Die rituelle Schlachtung schreibt das religiöse Gesetz vor. Nach islamischem Recht müssen die Tiere geschächtet werden, die Schafe bluten ohne Betäubung aus. »Für unsereins«, sagt die australische Tier-Aktivistin Glenys Oogjes, »ist das Tierquälerei.«

Schon 1985 setzte die australische Regierung eine Kommission ein, die das Schafelend vom Beginn der chaotischen Verladung in Australien bis zu seinem vorbestimmten Ende in arabischen Schlachthöfen erforschen sollte.

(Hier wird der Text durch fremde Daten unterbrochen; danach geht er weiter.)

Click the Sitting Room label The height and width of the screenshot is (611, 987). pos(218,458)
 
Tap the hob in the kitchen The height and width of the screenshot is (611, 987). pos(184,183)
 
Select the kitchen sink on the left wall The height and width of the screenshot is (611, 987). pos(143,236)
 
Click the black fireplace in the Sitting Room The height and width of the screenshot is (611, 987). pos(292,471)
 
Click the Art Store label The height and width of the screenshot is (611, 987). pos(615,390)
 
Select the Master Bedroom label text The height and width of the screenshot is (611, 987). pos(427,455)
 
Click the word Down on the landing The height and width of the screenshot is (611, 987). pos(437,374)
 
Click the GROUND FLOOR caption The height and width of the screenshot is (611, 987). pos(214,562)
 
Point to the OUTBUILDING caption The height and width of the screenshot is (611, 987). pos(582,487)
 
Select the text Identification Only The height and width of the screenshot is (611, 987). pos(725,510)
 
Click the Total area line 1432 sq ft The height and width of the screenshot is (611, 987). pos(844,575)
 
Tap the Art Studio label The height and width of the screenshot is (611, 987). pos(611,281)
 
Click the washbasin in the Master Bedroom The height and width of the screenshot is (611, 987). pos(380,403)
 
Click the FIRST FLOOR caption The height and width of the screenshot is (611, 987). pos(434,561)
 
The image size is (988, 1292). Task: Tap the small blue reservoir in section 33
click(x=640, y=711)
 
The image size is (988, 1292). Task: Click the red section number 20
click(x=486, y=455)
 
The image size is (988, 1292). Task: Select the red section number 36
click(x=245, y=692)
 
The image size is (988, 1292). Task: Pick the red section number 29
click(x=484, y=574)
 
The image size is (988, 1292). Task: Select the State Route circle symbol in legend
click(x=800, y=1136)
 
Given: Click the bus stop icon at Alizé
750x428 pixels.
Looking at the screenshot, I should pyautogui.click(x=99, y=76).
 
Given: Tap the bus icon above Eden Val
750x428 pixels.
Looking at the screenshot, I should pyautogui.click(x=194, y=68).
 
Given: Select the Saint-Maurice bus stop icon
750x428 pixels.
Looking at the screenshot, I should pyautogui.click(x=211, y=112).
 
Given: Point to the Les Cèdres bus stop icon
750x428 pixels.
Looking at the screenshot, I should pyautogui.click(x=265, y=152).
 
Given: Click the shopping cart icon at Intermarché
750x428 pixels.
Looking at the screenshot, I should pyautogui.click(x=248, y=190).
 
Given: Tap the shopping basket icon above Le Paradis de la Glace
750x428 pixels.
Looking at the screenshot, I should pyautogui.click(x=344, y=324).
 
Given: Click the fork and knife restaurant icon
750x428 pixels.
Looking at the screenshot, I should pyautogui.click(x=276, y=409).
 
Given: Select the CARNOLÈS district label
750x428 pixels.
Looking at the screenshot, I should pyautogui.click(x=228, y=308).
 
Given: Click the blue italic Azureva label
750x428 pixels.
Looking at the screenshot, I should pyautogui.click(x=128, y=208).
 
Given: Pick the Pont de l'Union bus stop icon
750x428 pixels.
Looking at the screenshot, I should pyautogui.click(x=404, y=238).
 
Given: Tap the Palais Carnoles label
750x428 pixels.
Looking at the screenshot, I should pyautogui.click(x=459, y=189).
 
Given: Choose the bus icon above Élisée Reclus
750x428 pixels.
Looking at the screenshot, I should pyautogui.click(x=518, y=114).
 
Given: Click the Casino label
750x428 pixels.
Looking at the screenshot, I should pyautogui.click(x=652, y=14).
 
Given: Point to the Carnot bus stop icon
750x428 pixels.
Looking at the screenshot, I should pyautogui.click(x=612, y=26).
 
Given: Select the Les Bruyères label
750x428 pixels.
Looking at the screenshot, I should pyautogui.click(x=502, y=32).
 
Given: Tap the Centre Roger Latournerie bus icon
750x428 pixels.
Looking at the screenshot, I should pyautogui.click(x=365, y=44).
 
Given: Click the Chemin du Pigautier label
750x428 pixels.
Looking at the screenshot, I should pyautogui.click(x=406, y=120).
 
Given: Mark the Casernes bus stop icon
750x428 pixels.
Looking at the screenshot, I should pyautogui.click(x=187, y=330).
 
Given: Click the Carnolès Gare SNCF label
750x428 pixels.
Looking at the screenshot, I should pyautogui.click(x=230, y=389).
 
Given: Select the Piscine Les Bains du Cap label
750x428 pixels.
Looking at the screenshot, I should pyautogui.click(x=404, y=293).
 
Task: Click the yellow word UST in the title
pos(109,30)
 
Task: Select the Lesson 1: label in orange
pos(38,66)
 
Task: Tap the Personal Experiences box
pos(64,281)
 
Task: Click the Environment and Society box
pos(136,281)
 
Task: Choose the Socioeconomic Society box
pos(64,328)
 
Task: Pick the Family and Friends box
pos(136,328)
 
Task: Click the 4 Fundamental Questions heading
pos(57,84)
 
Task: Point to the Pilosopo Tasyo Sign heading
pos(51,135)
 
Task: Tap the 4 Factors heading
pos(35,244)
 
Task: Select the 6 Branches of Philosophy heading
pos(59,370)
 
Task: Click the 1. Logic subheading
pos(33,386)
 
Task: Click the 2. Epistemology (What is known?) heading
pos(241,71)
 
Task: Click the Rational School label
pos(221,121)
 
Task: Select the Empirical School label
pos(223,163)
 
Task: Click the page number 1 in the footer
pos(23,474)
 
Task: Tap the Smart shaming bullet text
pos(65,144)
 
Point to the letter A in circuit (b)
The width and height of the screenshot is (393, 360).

Dort waren die amtlichen Untersucher empört über die Brutalo-Fleischer, die weit über die Schlachthof-Kapazität metzelten und in Lachen von Blut wateten.

Die Kommission empfahl nach dreijähriger Arbeit »im Hinblick auf das Wohlergehen der Tiere«, den Lebend-Export der Schafe endlich einzustellen. Doch Australiens Geschäftsinteressen wogen schwerer.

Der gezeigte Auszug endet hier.